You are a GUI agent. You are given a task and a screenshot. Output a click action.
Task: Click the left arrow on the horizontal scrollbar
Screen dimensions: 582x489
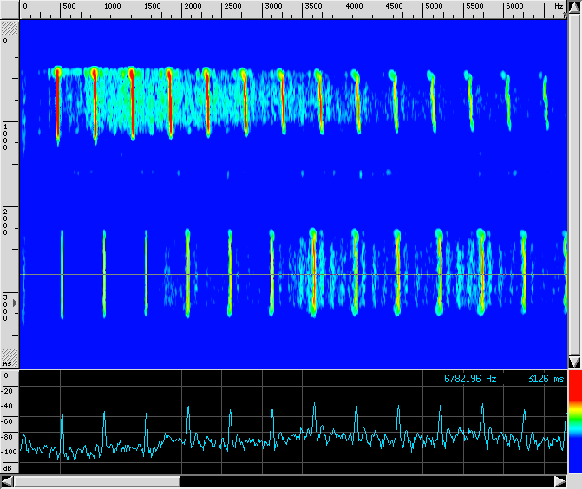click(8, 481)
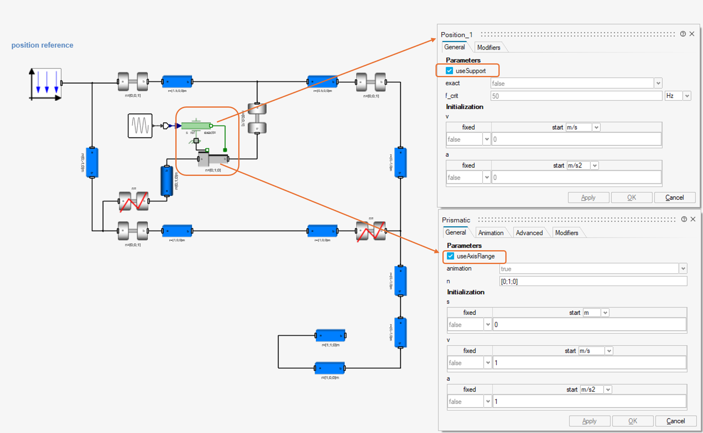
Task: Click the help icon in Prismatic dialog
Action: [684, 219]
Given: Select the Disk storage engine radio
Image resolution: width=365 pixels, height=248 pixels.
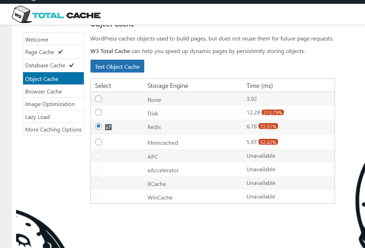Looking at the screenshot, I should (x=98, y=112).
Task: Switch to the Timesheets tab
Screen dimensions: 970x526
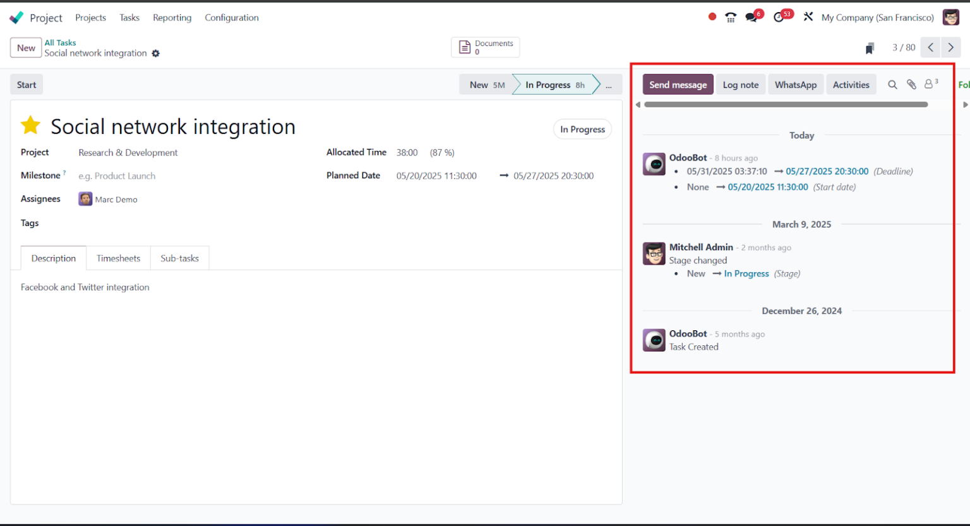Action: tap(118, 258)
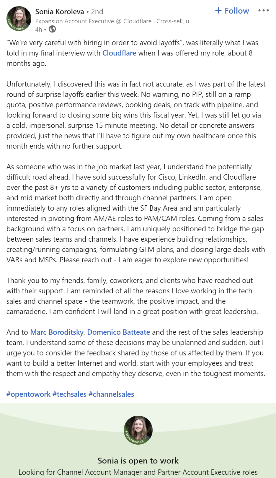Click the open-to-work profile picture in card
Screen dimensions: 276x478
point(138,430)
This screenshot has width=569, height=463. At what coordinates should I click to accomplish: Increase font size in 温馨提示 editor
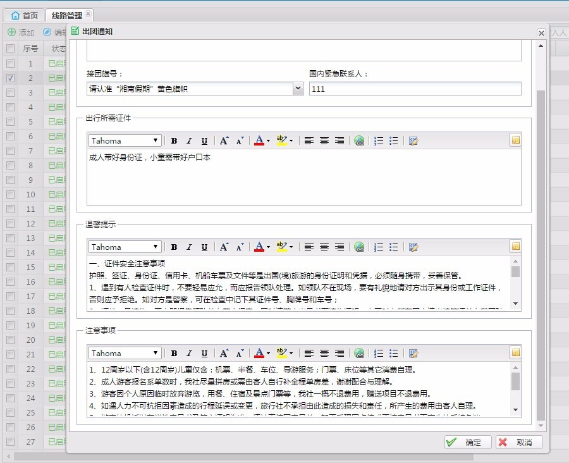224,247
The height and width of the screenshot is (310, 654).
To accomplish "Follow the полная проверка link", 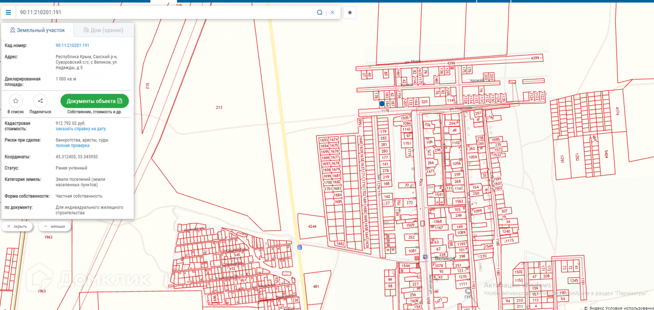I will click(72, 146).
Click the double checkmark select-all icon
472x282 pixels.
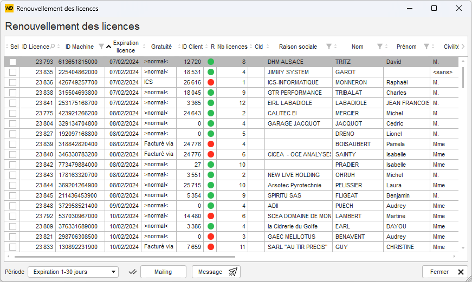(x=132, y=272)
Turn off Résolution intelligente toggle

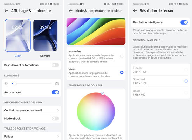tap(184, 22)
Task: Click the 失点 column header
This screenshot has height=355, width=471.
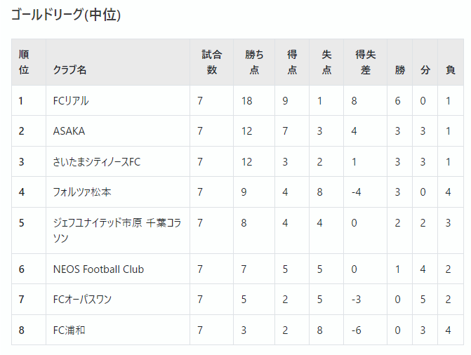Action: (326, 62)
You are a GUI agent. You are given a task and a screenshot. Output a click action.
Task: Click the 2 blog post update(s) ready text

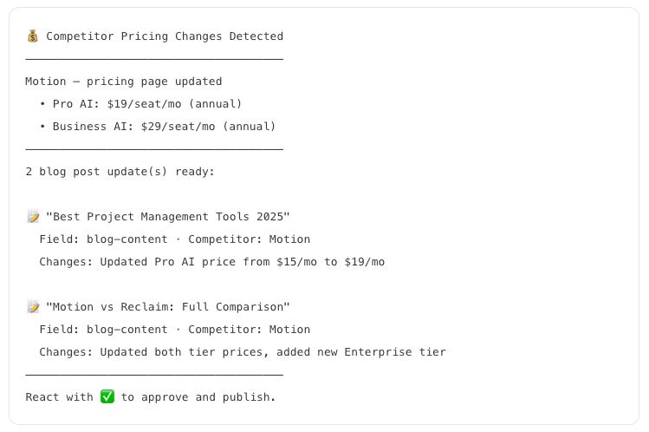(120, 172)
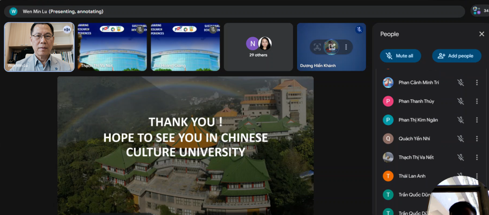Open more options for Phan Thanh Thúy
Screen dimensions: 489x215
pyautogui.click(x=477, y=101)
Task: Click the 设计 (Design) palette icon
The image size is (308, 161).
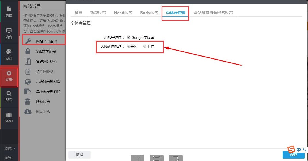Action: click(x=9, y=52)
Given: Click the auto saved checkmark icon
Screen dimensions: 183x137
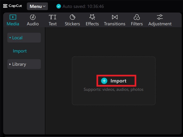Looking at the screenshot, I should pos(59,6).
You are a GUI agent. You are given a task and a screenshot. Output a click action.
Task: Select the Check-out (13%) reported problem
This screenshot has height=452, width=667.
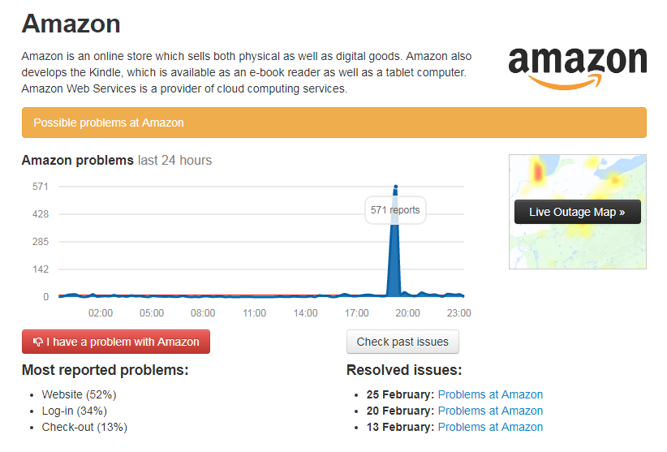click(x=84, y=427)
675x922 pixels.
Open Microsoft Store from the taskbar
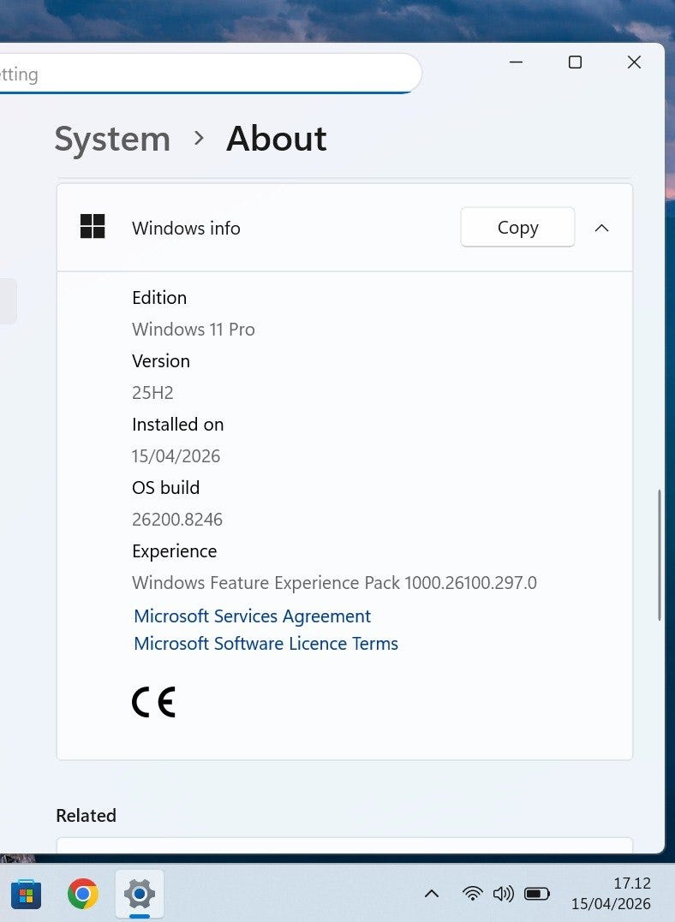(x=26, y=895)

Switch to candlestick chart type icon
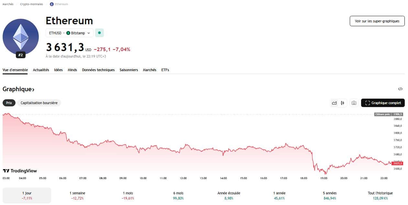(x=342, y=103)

Work request. Repeat nothing but the lines from the one containing "Task: Click the 失点 column header" through the end of the entries, exactly, and skip the pictures.

Exercise response.
Task: Click the 失点 column header
This screenshot has height=355, width=471.
Action: (326, 62)
You are a GUI agent. You are given a task and a screenshot. Output a click action.
Task: Click the 2 blog post update(s) ready text

(120, 172)
Open more options for Phan Thanh Thúy
Screen dimensions: 489x215
pyautogui.click(x=477, y=101)
Task: Click the 设计 (Design) palette icon
The image size is (308, 161).
Action: click(x=9, y=52)
Given: Click the auto saved checkmark icon
Screen dimensions: 183x137
Looking at the screenshot, I should pos(59,6).
You are a GUI agent. You are given a task and a screenshot. Output a click action.
Task: Select the Check-out (13%) reported problem
This screenshot has height=452, width=667.
click(x=84, y=427)
675x922 pixels.
Open Microsoft Store from the taskbar
(x=26, y=895)

Switch to candlestick chart type icon
(x=342, y=103)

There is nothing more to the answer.